Climbing The McMountain
If you’ve ever given someone a once-over and thought, ‘Easy work.’ Do yourself a favor and remember: no, it won't be.
There is an element to this video so base, it speaks with more volume than Conor McGregor ever could with his mouth (which is saying something — no pun intended).
The Mountain (real name: Hafþór Júlíus Björnsson) is comically large compared to McGregor. His traps are the size of McGregor’s head. And The Mountain is in jeans. You can imagine the scenario: he shows up on an invitation from some friend who works at the gym, thinking he’d get to chat with The Notorious One. Word gets to McGregor, ‘Dis ‘er guy was de Mountain on Game e’ Trones.’ To which McGregor lifts an eyebrow, ‘Is dat roight? Big fella, you wan to go a round er what?’ So of course The Mountain tears his shirt off like Hulk Hogan and walks out onto the mats thinking he’d rip McGregor’s arms off and use them as clubs to beat him to death. It’s all a little playful at first then graduates to competitive quicker than a McGregor left. The Mountain can barely do a thing. McGregor makes the Mountain quit.
This video dispels the many myths about fighting yet confirms a basic truth, a universal truth even. Size and strength cannot win outright. Training and technique are superior. The time invested in learning the game trumps everything. Somewhere, Malcolm Gladwell is smiling.
If you have ever been on a sports team — or in a competitive sports environment of any kind — you likely have listened to a tough guy claim they could beat a professional boxer/fighter/ninja. More than arbitrary, such a claim is foolish.
I worked for a professional football team. A UFC card was coming to town so everyone had fighting on the brain. It was a time where every playful challenge was taken, where all of our former college wrestlers were dropping their teammates with low singles in the weight room. These play scraps were always in good fun and ended in laughter, one player’s ego bruised but hardly dented.
Except, there was player whose playful challenges evolved very quickly from a tongue-in-cheek, ‘I could go two minutes with Thiago Alves!’ to a dead serious, ‘Man, I’d kill anyone under 155!’ Initially, as rapid changes in tone go, this was taken by everyone in the room with a laugh. He was just talking shit, after all. Except he insisted.
‘Seriously, you’ve got to be stupid to think some 155er would handle me.’
Now, this player had a decent platform to stand on. He was 6’1”, 205. He was athletic, capable of dunking a basketball with ease. He’d hit the weight room like a maniac since the season before and come back a chiseled Adonis.
Here is where that logic always falls apart. This player caught footballs for a living. If he had been, say, a defensive player, the leap of faith was easier; he would have been an aggressive player whose job description involved inflicted punishment on opponents. But no, he was a receiver. Hell, he was a deep threat, too, and wasn’t much of a blocker so he couldn’t make the argument he was physical by nature.

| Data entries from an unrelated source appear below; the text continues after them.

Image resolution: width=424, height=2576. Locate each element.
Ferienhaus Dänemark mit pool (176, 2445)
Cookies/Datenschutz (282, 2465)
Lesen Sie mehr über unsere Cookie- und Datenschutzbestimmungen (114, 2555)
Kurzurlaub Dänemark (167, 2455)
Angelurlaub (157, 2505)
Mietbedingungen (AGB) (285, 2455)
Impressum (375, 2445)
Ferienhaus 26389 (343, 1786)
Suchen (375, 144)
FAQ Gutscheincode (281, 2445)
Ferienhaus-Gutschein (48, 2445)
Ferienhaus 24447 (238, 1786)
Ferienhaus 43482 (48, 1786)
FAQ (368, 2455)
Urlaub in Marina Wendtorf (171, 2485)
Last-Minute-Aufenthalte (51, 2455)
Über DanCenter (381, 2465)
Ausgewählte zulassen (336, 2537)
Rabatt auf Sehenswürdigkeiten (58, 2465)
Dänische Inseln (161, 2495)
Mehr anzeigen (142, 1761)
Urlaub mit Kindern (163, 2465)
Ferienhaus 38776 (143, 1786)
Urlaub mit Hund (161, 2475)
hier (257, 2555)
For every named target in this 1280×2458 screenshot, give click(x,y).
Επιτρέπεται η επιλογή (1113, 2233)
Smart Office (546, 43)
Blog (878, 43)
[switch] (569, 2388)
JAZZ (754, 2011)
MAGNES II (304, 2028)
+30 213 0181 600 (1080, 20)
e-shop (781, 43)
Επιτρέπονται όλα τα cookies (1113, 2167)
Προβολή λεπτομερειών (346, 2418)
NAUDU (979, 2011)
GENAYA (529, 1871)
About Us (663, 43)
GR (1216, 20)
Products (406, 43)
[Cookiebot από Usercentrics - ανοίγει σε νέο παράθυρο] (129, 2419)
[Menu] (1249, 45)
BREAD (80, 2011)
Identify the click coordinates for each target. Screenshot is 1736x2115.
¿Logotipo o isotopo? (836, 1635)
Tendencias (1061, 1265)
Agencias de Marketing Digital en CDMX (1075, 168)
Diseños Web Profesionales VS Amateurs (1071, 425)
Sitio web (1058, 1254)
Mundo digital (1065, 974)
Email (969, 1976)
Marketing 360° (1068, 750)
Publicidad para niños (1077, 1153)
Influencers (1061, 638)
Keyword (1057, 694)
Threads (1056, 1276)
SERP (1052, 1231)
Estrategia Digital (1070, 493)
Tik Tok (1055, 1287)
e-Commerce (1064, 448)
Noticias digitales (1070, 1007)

The idea he would be competitive against someone like Dominick Cruz or TJ Dillashaw is laughable at best, moderately insulting, and delusional at worst.
‘Dude, they’re trained to hurt other people.’
‘F*ck, so what? I’d just grab the midget up against a cage and that would be it.’
‘And what would you do once you had him there?’
‘Hit him — f*ck, what do you think?’
I’m roughly the same size as Conor McGregor. I’m also one-hundredth the talent and likely trained one-thousandth the same amount of time. My guard is pretty terrible and that’s about all I have going for me. McGregor would paste me. He’d throw, I estimate, one punch. Actually, no, it would probably look a lot like the Five Point Palm Exploding Heart technique from Kill Bill. He’d dash in, touch me with his fingertips and that’d be it. A few steps later, fight over. Also my life.
And if I fought The Mountain? It would go a little something like this.
We can always rely on The Notorious One to put things in perspective. After all, he only tells the truth (as he tells us). Putting a giant on his knees — literally — is about as much perspective one needs to be reminded: if someone says they’re a trained fighter, trust them and walk away.